> [WORK REQUEST] Copy the line with "How do I show" and all lines following it through the last line of the entries, exactly as written.

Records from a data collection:
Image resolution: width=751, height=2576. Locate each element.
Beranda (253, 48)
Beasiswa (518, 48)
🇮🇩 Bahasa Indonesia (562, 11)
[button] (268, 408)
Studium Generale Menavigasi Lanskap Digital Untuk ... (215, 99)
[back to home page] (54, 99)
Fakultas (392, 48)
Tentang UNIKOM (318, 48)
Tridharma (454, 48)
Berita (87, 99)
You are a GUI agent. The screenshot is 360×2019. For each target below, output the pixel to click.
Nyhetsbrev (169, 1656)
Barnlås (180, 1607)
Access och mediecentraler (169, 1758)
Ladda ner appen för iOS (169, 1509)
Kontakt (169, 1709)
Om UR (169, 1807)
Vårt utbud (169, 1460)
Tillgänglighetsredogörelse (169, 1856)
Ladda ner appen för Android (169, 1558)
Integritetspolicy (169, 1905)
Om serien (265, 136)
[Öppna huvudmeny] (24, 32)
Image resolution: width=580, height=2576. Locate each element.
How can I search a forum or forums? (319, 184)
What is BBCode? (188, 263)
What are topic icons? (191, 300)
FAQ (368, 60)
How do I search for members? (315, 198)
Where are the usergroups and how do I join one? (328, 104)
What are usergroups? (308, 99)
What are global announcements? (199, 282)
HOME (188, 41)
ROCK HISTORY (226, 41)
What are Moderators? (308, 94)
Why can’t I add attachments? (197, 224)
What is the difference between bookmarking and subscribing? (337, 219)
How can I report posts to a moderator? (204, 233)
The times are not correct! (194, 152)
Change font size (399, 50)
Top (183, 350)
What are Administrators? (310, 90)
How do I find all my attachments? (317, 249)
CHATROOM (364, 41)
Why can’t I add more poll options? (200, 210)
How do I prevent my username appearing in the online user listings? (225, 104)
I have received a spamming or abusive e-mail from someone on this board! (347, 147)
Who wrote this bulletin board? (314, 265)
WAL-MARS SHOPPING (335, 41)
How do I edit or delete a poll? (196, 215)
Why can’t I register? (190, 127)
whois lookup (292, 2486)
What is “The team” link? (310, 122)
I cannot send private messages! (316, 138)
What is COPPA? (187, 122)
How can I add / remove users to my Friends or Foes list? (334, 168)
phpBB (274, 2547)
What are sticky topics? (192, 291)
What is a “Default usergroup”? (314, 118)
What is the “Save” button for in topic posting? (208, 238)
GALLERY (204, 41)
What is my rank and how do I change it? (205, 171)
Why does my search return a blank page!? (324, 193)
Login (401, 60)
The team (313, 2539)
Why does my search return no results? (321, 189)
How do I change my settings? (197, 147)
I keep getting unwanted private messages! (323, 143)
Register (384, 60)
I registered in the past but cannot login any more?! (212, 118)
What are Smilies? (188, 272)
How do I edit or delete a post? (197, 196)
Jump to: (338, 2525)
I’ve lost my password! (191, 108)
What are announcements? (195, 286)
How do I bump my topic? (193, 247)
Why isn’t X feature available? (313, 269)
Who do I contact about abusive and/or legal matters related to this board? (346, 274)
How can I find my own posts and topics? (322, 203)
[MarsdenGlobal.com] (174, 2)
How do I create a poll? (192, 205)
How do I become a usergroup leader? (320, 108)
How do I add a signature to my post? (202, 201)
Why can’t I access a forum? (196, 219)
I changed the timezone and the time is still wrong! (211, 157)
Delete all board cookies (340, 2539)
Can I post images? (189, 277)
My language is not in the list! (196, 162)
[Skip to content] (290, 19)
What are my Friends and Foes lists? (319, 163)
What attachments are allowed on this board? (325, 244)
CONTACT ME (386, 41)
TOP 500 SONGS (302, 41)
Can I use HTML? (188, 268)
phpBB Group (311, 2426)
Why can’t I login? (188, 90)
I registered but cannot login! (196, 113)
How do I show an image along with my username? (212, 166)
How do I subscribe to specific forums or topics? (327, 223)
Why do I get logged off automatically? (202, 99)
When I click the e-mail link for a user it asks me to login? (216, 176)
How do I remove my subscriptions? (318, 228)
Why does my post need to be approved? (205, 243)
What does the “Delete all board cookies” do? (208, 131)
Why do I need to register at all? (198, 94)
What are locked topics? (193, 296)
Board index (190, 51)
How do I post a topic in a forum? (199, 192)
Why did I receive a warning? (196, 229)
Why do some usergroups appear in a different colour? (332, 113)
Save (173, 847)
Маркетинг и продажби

> [WRITTEN SOLUTION]
How do I show an image along with my username? (212, 166)
How do I subscribe to specific forums or topics? (327, 223)
Why do I get logged off automatically? (202, 99)
When I click the e-mail link for a user it asks me to login? (216, 176)
How do I remove my subscriptions? (318, 228)
Why does my post need to be approved? (205, 243)
What does the “Delete all board cookies” do? (208, 131)
Why do I need to register at all? (198, 94)
What are locked topics? (193, 296)
Board index (190, 51)
How do I post a topic in a forum? (199, 192)
Why did I receive a warning? (196, 229)
Why do some usergroups appear in a different colour? (332, 113)
Save (173, 847)
Маркетинг и продажби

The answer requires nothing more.